What is wall walking


----------



## ldrjay (Apr 2, 2009)

Walking the breakwalls docks or concrete piers .

Sent from my SCH-I535 using Ohub Campfire mobile app


----------



## ldrjay (Apr 2, 2009)

I do it here in fairport all summer. Mostly at night. Hour before dark or just after dark. Non stop action.

Sent from my SCH-I535 using Ohub Campfire mobile app


----------



## tehsavage (Aug 16, 2013)

The black river has a healthy population of rock bass believe it or not.


----------



## Smallmouth Crazy (Apr 4, 2006)

I don't think they are picky about what they go after, I have had them hit jitterbugs while fishing for smallmouth.


----------



## KTkiff (Jul 30, 2004)

I hop small one inch tubes.


----------



## laynhardwood (Dec 27, 2009)

Jig and power grub is a very good rock bass bait along with anything else that swims


----------



## PolymerStew (Feb 17, 2009)

I catch lots of rock bass in the Rocky River and Cuyahoga River. The techniques already mentioned are good presentations for them.


----------



## kamikazil (Jul 11, 2009)

PolymerStew said:


> I catch lots of rock bass in the Rocky River and Cuyahoga River. The techniques already mentioned are good presentations for them.

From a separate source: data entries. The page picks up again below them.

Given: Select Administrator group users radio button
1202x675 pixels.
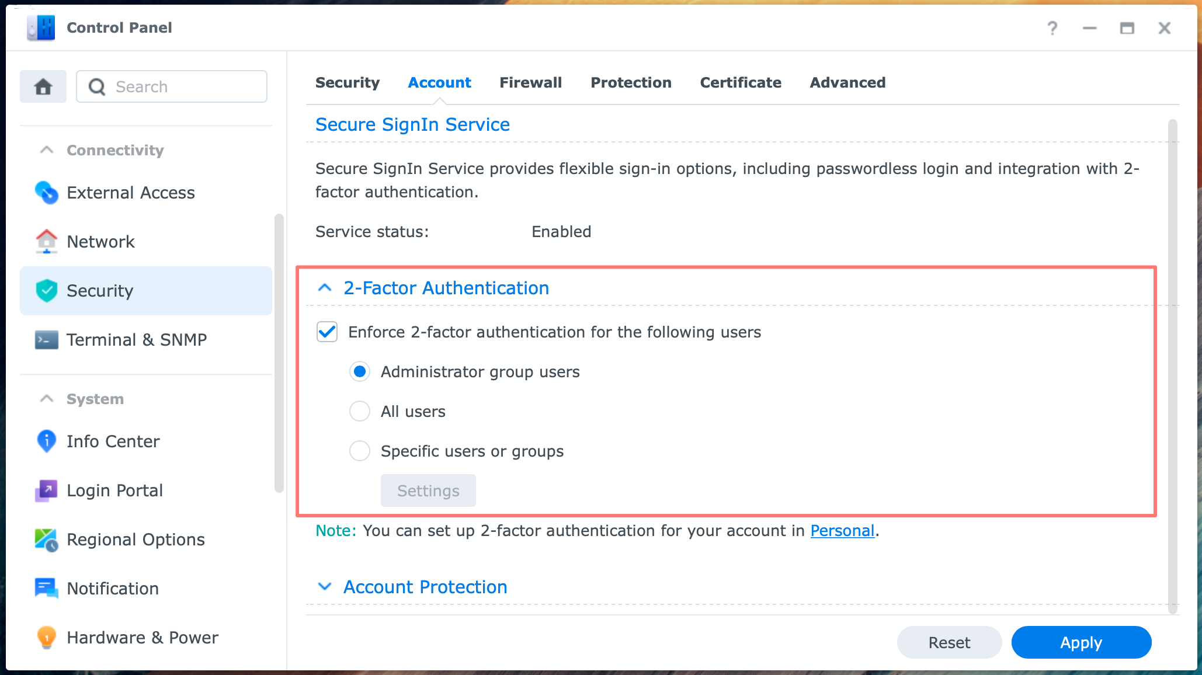Looking at the screenshot, I should tap(360, 371).
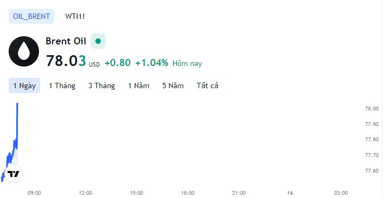Screen dimensions: 383x198
Task: Click the 78.00 price axis label
Action: coord(372,109)
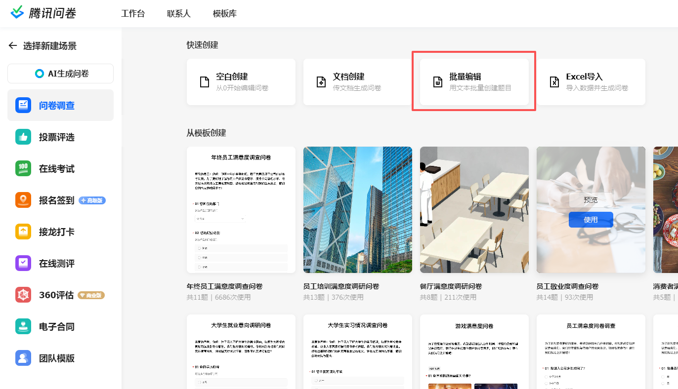Click the AI生成问卷 button
678x389 pixels.
(60, 74)
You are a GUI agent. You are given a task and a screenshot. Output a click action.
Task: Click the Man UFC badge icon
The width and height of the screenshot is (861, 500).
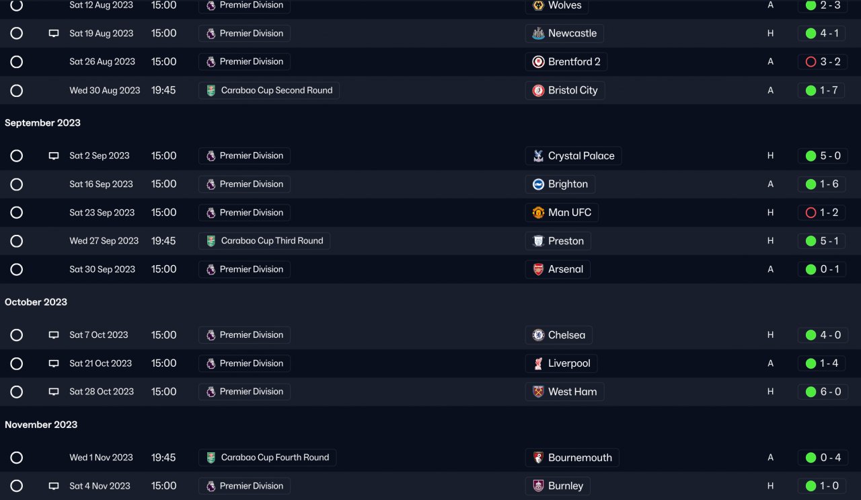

I've tried rocky river a couple times, I just don't get any luck there guess i don't have the spots yet .


----------



## laynhardwood (Dec 27, 2009)

The rock bass were biting good today caught 3 fish ohio's all on 3" power grubs slowly hopped along rocky seems just out of main current







this 10.5" was my biggest today


----------



## Mr. A (Apr 23, 2012)

I have been getting murdered by rock bass whole fishing for LMB at a couple local spots lately. Decided to give in to temptation and start throwing a 2.75" bitsy tube. Hop hop pause drag pause. Using UL gear they were an absolute blast! 

Mr. A


----------



## fishslim (Apr 28, 2005)

I was at Alum throwing a Joshy Swim craw along the rocks. Got 3 large rock bass they hammered it.lol they do tire out fast though. Great job on the fish

Sent from my SM-N900V using Ohub Campfire mobile app


----------



## ducky152000 (Jul 20, 2005)

Tiny crappie tubes are the best. I've caught them on 1/8 oz buzzbaits and even 3/8 oz chatter baits while bass fishing. When they are aggressive they will try to eat anything.


----------



## Pigsticker (Oct 18, 2006)

Rockies are an abomination of god!


----------



## KTkiff (Jul 30, 2004)

Is there anything rock bass DONT hit? Lol


----------



## davisw4089 (Feb 19, 2013)

I always seem to catch rock bass at the above ground reservoir on my LMB gear.


----------



## kamikazil (Jul 11, 2009)

davisw4089 said:


> I always seem to catch rock bass at the above ground reservoir on my LMB gear.


Where's that at?


----------



## davisw4089 (Feb 19, 2013)

Bucyrus just realized I forgot to put where. Guess it's also more central than northwest.


----------



## laynhardwood (Dec 27, 2009)

I like bucyrus also I grew up fishing ultra clear water for bass and that is no exception but it also has good pan fishing and decent catfishing


----------



## davisw4089 (Feb 19, 2013)

Yeah I like it too but the rock bass beat everything to the lure and you can see them chase it all the way.


----------